It's Thanksgiving today, and I've finally found time to blog. I'm soooooo sorry for neglecting y'all!
Haha, that was the opening I started on Thanksgiving, but then my parents needed me to go to the grocery store and buy gravy. It was something about the previous gravy being burned, or whatever. I don't know. I don't cook. When I got back from the store, the family was here and I had to get ready for work and I didn't have time to come back to this, because I got like no sleep from then until now.
BUT I'M BACK NOW, SO BE HAPPY.
Life is... interesting. Those of you who are subscribed to me on YouTube (which I've also been neglecting) know that I've started playing Dungeons and Dragons on Tuesday nights. Guess who with?
Wrong. Not a unicorn. That would be much cooler.
I'm playing with Patrick and Daniel. Yes, THAT Daniel. Is this a good idea? I've no idea yet. We get along just fine, because I'm the type of person who only gets tetchy if the other person does. Of course, I was a bit worried about awkwardness, but considering that I'm stuck in a permanent awkward state, this wouldn't be too surprising or anything I couldn't handle.
A few things bother me. Daniel has a tendency to say things that confuse me. In that he says things that hint at being attracted to me on some level, when he said he's not. Things along the lines that he wishes all girls were like me. NEWS FLASH, if all girls were like me, HE WOULDN'T LIKE THEM. But I digress.
He also checks me out on occasion, which isn't all THAT surprising because no matter his opinion on my personality, there's no denying that I am physically attractive. Still, though. You'd think he'd be a bit more discreet about it.
I invited my friend Brandon to join us for Dungeons and Dragons, because he's always wanted to play and asked if he could come. After asking our dungeon master for permission, I brought him along. Daniel's response (not while Brandon was there, thank goodness) was to ask me if I were going to bring everyone who asked to join us. While he seemed to be kidding, he DID act standoffish with Brandon most of the night.
When I talked to Brandon afterward, Brandon said that Daniel FOR SURE liked me. That all of his expressions and attitudes and stupid things he did to get my attention were definite signs. Of course, I laughed at this theory, but it percolated in my brain for a while and I got a little paranoid.
What if he DID like me? What would I do? Because I wasn't sure of my own feelings (I didn't think I liked him, although I still found him physically attractive - those teeth, man, they do something to me), I had to talk to Krystal.
She's of the opinion that he DOES like me, that he always DID like me, and never STOPPED liking me. She thinks he's just too stupid and proud to say or do anything about it.
Now, of course, I've spoken with Patrick about it. He disagrees with Krystal and Brandon's assessment, and thinks that Daniel just doesn't realize what he's doing. I think this likely, and hope it to be the case. More than likely, we'll never know. I don't plan on asking him (because that would make it look like I'm interested in him again, and I'm NOT, I'm NOT), and he's not the type to say anything about it.
Anyway.

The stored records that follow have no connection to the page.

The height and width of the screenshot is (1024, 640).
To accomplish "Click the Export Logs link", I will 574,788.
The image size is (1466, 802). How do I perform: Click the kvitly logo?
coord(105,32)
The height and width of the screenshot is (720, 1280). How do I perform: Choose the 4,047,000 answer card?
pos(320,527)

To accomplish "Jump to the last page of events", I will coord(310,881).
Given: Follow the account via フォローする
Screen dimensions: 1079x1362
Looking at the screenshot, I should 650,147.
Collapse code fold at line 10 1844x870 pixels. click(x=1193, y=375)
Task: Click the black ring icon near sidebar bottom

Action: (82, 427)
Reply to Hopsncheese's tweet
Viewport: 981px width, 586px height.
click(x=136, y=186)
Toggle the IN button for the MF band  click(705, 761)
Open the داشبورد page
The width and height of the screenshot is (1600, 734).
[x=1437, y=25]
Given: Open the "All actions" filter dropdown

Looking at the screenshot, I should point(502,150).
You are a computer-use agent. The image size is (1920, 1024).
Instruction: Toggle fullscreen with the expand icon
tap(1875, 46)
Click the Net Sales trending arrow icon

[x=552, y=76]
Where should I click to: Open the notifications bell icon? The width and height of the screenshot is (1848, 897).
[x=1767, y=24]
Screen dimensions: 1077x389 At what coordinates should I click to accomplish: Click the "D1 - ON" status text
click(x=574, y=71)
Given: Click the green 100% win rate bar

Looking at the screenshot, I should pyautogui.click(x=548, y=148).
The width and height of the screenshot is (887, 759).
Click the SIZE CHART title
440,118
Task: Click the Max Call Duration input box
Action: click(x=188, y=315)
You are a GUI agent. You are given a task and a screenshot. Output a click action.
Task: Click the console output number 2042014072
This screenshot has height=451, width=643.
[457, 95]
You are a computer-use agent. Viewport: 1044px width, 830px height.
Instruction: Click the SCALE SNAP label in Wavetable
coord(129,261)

I've been fretting over this, wondering what I'm feeling and hoping that it's all just in my head so that I can just ignore it and focus more on, you know, writing and reading and singing and all the other things I actually enjoy.
So, I'm sure you're wondering what I'm feeling, and I'll try to sum it up for you.
I'm confused. I do not like Daniel again, mostly because I don't trust him or what anyone claims to know about him. I do still find him physically attractive, and would not mind his mouth on mine (or his teeth on my skin, but that's probably not normal and I'll pretend I didn't say that), but that is the extent of any romantic feeling toward him. If it turned out that he does like me (and actually, you know, says it to me), I'd probably go into shock, or cry, and tell him that it wouldn't work out and he should just leave me alone.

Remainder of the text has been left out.